Beyond monetary regulation, a central function of the key rate is to manage consumer inflation. During periods of price stability—or to revive the economy after a slowdown—the rate is lowered to encourage the flow of financing into the economy. Conversely, in times of financial “overheating” and rising consumer prices, the rate is raised, acting as a “brake” on banks and other sources of funding for production, trade, and investment.

A similar approach is being followed in Azerbaijan, where the Central Bank implemented a series of key rate reductions in 2024–2025. Most recently, in December 2025, the rate was lowered by 0.25 percentage points to 6.75%. On February 4, 2026, the regulator further reduced the refinancing rate to 6.5%, setting the lower bound of the interest rate corridor at 5.5% and the upper bound at 7.5%.

This move signals that the CBA currently does not perceive significant risks that would prevent the easing of monetary policy in Azerbaijan. “When deciding on the interest rate corridor, the Central Bank took into account the alignment of actual and projected inflation with the target range of 4 ± 2%, global economic activity, the current situation in international financial markets, key trends in the domestic macroeconomic environment, as well as the impact of monetary policy decisions on financial markets and the real sector,” the CBA said in a statement released on February 4.

In evaluating key macroeconomic indicators, the regulator noted that annual inflation currently remains within the target range, with a trend toward slower growth observed over the past two months. In December 2025, 12‑month inflation stood at 5.2%, driven by year-on-year increases in food products, alcoholic beverages, and tobacco (6.4%), paid services (5.7%), and non-food goods (2.5%). Meanwhile, annual core inflation was 4.8%, reflecting the closeness of the stable component of inflation to the target level.

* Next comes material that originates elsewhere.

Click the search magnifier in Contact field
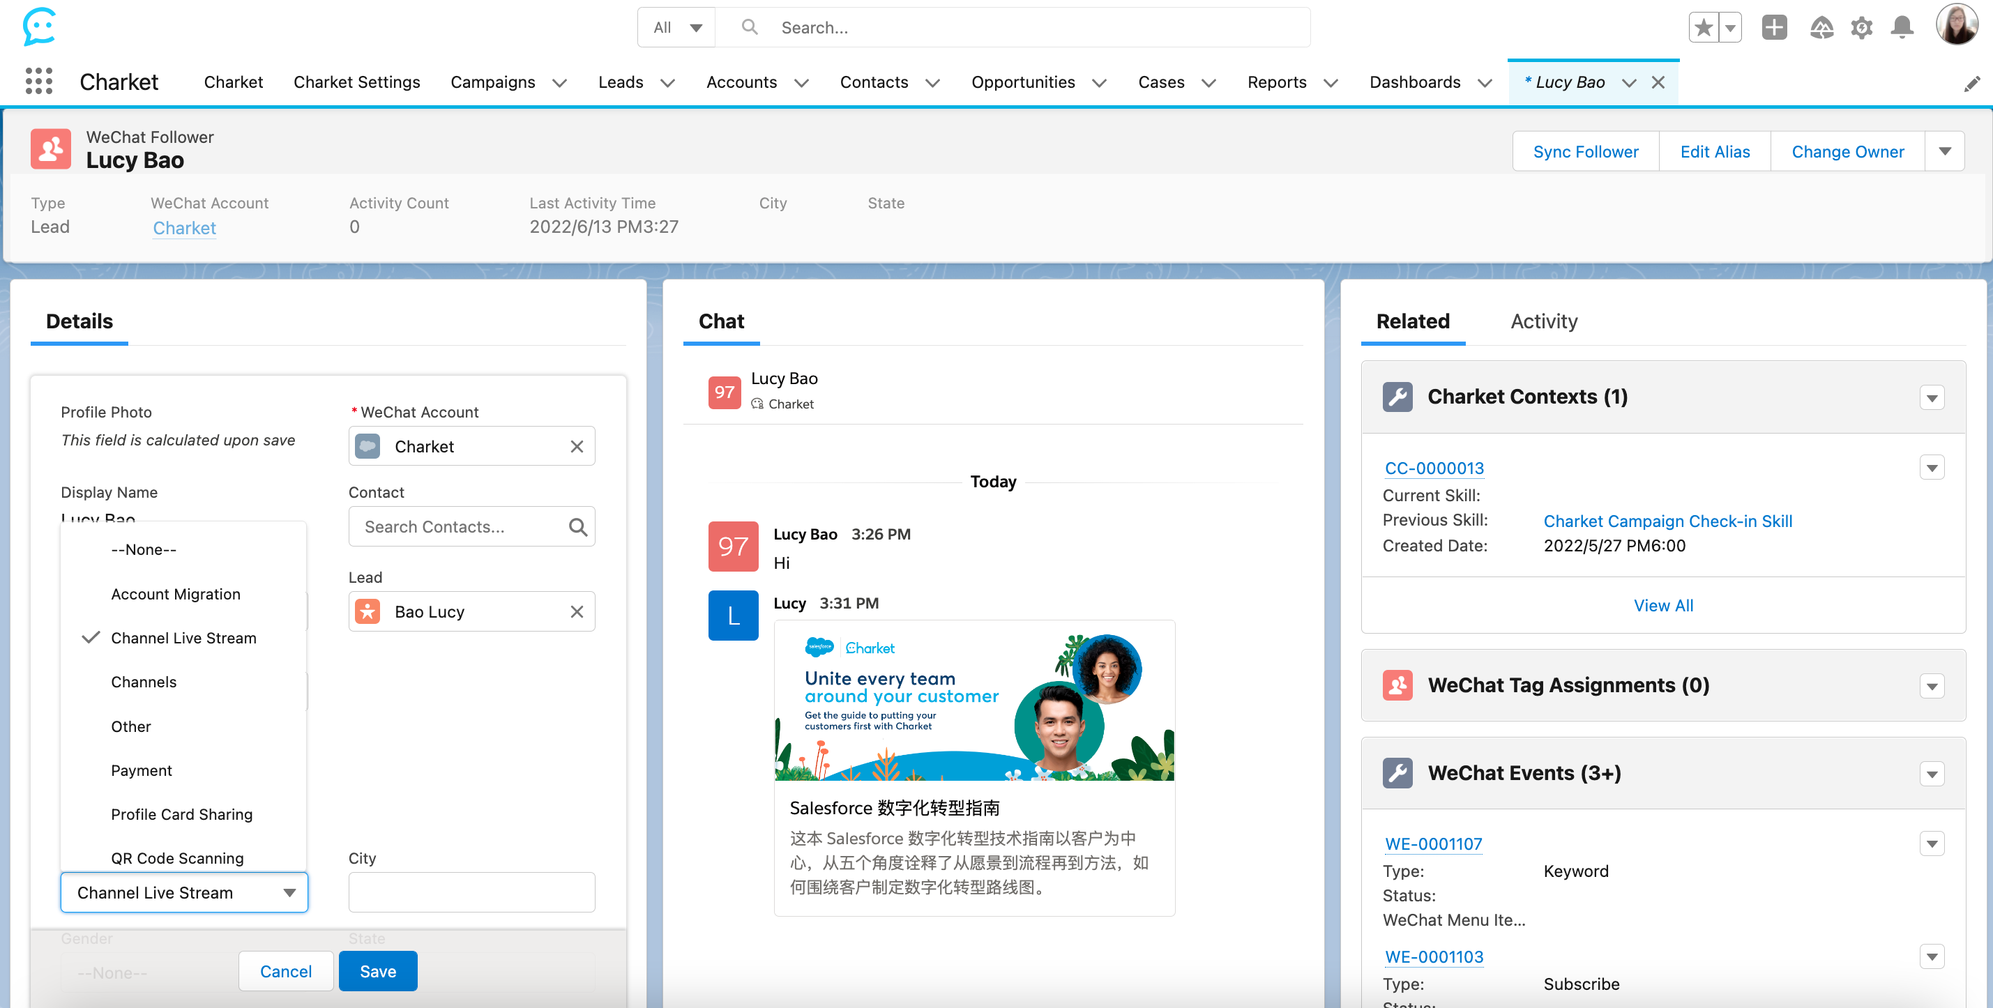Viewport: 1993px width, 1008px height. tap(577, 527)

Stability in the foreign exchange market continues to play a critical role in maintaining price stability. In particular, a reduction in the dollarisation of deposits of resident individuals by 2.6 percentage points—to 28%—signals positive expectations regarding the national currency. At the same time, the CBA’s foreign currency reserves grew by 5.1% in 2025, reaching $11.5 billion, significantly enhancing the regulator’s capacity to sterilise the money supply—a crucial tool in the event of shocks to the foreign exchange market.

External sector indicators also remain favourable. Excluding gold imports, the positive trade balance exceeded $6.9 billion, and according to the regulator’s updated macroeconomic forecasts, the current account is expected to remain in surplus through 2026 and 2027.

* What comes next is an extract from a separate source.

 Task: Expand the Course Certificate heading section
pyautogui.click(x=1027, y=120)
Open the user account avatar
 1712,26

Nevertheless, while liberalising monetary policy, the CBA is fully aware of the potential risks that could negatively affect macroeconomic stability in the country. These include global geopolitical tensions, trends toward economic fragmentation, and instability in the external trade environment, which continue to maintain a high level of uncertainty in commodity and financial markets. 

The main external risk is linked to the transmission of import prices to domestic inflation; the impact of imported inflation largely depends on price dynamics among Azerbaijan’s key trading partners. High volatility in global energy prices and fluctuations in the nominal effective exchange rate should also be taken into account. However, due to declining inflation expectations in several of Azerbaijan’s trading partners, overall price growth risks have been partially mitigated. The main domestic factors driving inflation, according to the CBA, are rising local cost pressures and government spending, which in 2026 may be higher than previously expected.

The Central Bank will continue to use all available instruments to ensure price stability in the country, and further adjustments to the interest rate corridor will be made based on projected and actual inflation, as well as the results of macroeconomic analysis. The next decision regarding the parameters of the interest rate corridor is scheduled for April 2 this year.